Es ist daher dem Rekurgericht darin zu folgen, daß die in § 12 Abs 1 GBG geforderten Bestimmtheitskriterien nicht erfüllt sind. Damit folgte das Rekursgericht ständiger höchtgerichtlicher Rechtsprechung (vgl zuletzt NZ 1998/306 mit Ablehnung Hoyer).

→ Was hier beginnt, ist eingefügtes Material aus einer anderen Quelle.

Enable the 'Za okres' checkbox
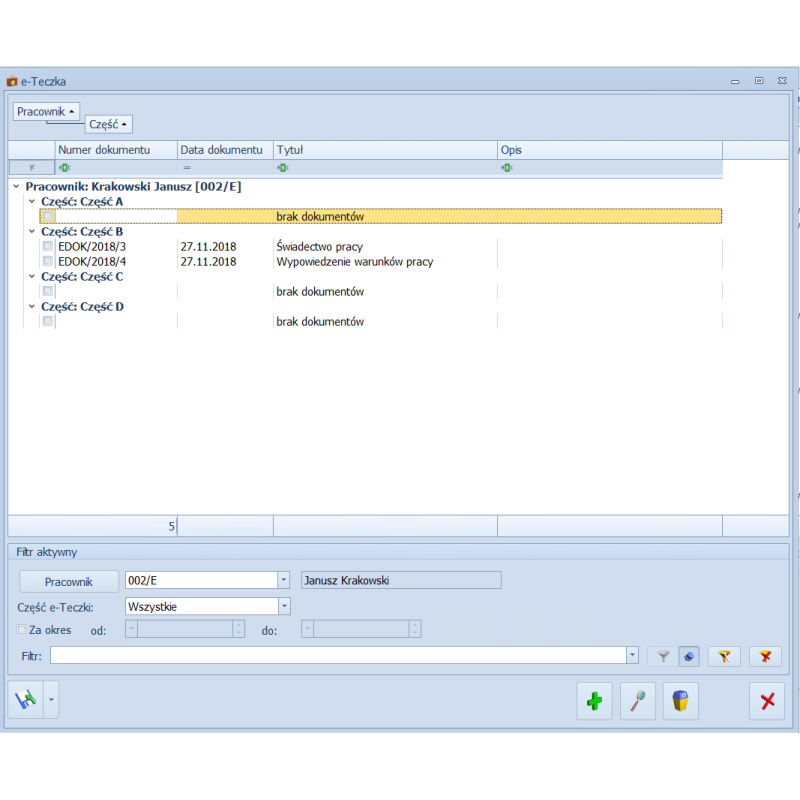The width and height of the screenshot is (800, 800). [x=22, y=630]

Selbst wenn man die von Hoyer (aaO) und Hofmeister (in NZ 1993/23) geäußerte Ansicht, daß zwischen dem Wohnungsgebrauch und dem Wohnungsfruchtgenuß nicht ein Aliud- sondern ein Umfangsverhältnis besteht, folgt und den Wohnungsgebrauch also gegenüber dem Wohnungsfruchtgenuß als Minus ansieht (vgl Hoyer aaO mwN; WoBl 1996/82), kommt unter Anwendung des § 95 Abs 2 GBG keine teilweise Bewilligung des Grundbuchsgesuchs im Sinne einer Eintragung des umfänglich geringeren Gebrauchsrechts in Betracht: Zwar kann dann einem Gesuchsbegehren teilweise stattgegeben werden, wenn ein Teil, jedoch nicht das Gesuchsbegehren im vollen Umfang, zulässig ist, doch ist diesfalls Voraussetzung, daß der restliche Teil des Begehrens durch Beschluß abgewiesen werden kann (vgl Feil, GBG5 Rz 4 zu § 95 GBG). Es kann jedenfalls nicht ein Teil des Begehrens mit dem Hinweis, er sei überflüssig oder gegenstandslos oder in seinem Umfang ungeklärt, unbeachtet gelassen werden. § 95 Abs 3 GBG fordert nämlich, daß dann, wenn das Gesuch ganz oder teilweise abgewiesen wird, in dem Beschluß alle Gründe anzugeben sind, die der Bewilligung entgegenstehen. Eine von Hoyer in der Entscheidungsbesprechung NZ 1998/306 [307] offenbar geforderte Teilabweisung scheitert daran, daß die Antragsteller nicht die Eintragung eines Wohnungsfruchtgenußrechtes begehren, für welchen Fall die Eintragung eines Wohnungsgebrauchsrechts (und die Abweisung des Mehrbegehrens) in Frage käme. Der Antrag richtet sich auf die Eintragung einer "Dienstbarkeit der Wohnung" für den Erstantragsteller, was ebenso wie die vertragliche Textierung offenläßt, welcher Rechtsumfang davon erfaßt ist. Die fehlende Eindeutigkeit erstreckt sich also nicht nur auf den Inhalt des einzutragenden Rechts, sondern auch auf den Umfang der begehrten Eintragung, woran eine teilweise Stattgebung des Begehrens scheitert.

Dem unberechtigten Revisionsrekurs war daher der Erfolg zu versagen.